– Как тебя зовут? – спросил парень.
– Сирил Эвери.
– У тебя акцент. Ты ирландец? – Лицо его омрачилось. – В гостях?
– Нет, я здесь живу. Приехал насовсем.
– Работаешь?
– В Доме Анны Франк. Научным сотрудником.
– Понятно, – помешкав, сказал парень.
– А ты чем занимаешься?
– Я врач. Вернее, исследователь. Инфекционные болезни.
– Вроде оспы, полиомиелита и прочего?
– Оспа побеждена. В развитых странах полиомиелит редкость. Но в общем да. Хотя это не совсем моя область.
– А какая твоя?
Ответить он не успел – к нам подсел Смут, ухмылявшийся, точно прилежная сваха, чьи труды увенчались успехом.
– Ну что, познакомились? Я знал, что так оно и будет.
– Джек вечно ругает Ирландию, – сказал Бастиан. – Он прав? Я там не бывал.
– Все не так плохо. – Я изготовился к защите отечества. – Просто он давно не навещал родину.
– Никакая она не родина, – возразил Смут. – Сам-то сколько там не был?
– Давно? – спросил меня Бастиан.
– Семь лет.
– Таким, как мы, там не место, – сказал Смут.
– Кому это? – посмотрел на него Бастиан. – Барменам, музейным работникам и врачам?
Вместо ответа Смут приподнял повязку, показав уродливый шрам над пустой глазницей:
– Вот что с нами там творят.
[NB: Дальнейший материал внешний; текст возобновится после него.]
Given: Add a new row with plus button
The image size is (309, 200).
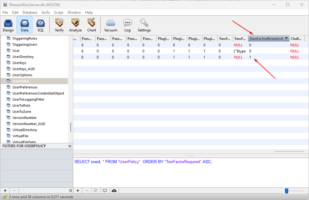Looking at the screenshot, I should 78,191.
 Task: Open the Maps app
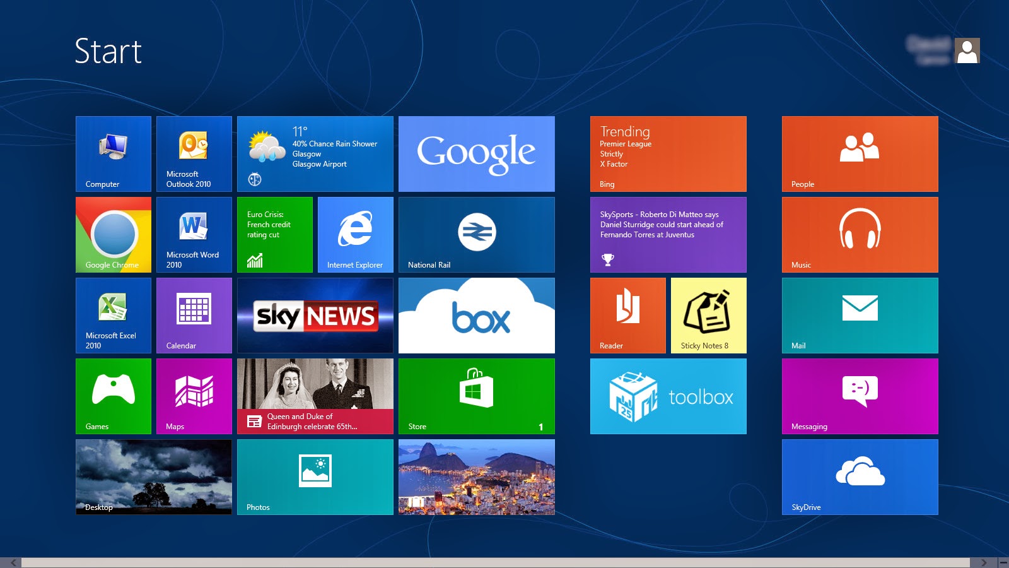(194, 396)
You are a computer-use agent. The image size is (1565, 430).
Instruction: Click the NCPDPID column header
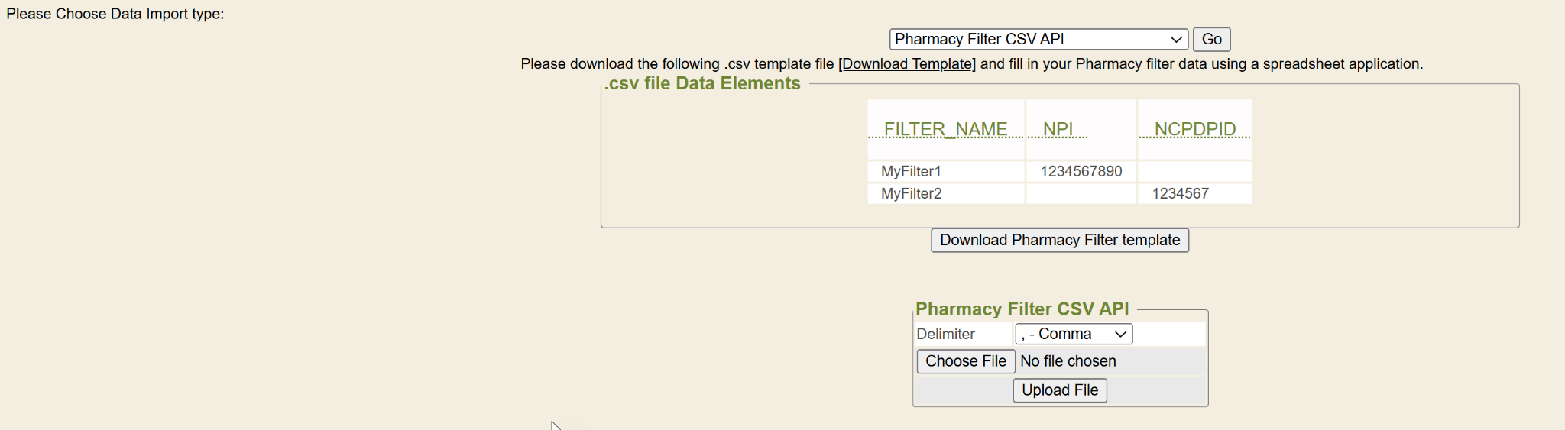point(1194,129)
И еще это. – Он трижды грохнул палкой об пол. Люди за соседними столиками обернулись. – Тридцать пять лет хожу на трех ногах. Сволочная Ирландия.
Я глубоко вздохнул. Мне не хотелось слушать желчные излияния, я сверлил его взглядом, надеясь, что он поймет намек и уйдет. Но Бастиан внимательно разглядывал Смута.
– Кто это сделал, дружище? – тихо спросил он.
– Один старый боров из Баллинколлига. – Лицо Смута омрачилось воспоминанием. – Он озверел, узнав, что сын его живет со мной. Приехал в Дублин, караулил у дома, потом ворвался в нашу квартиру и вышиб парню мозги, а следом взялся за меня. Я бы истек кровью, не окажись там один человек.
Бастиан покачал головой.
– И что с ним стало? – спросил он гадливо. – Его посадили?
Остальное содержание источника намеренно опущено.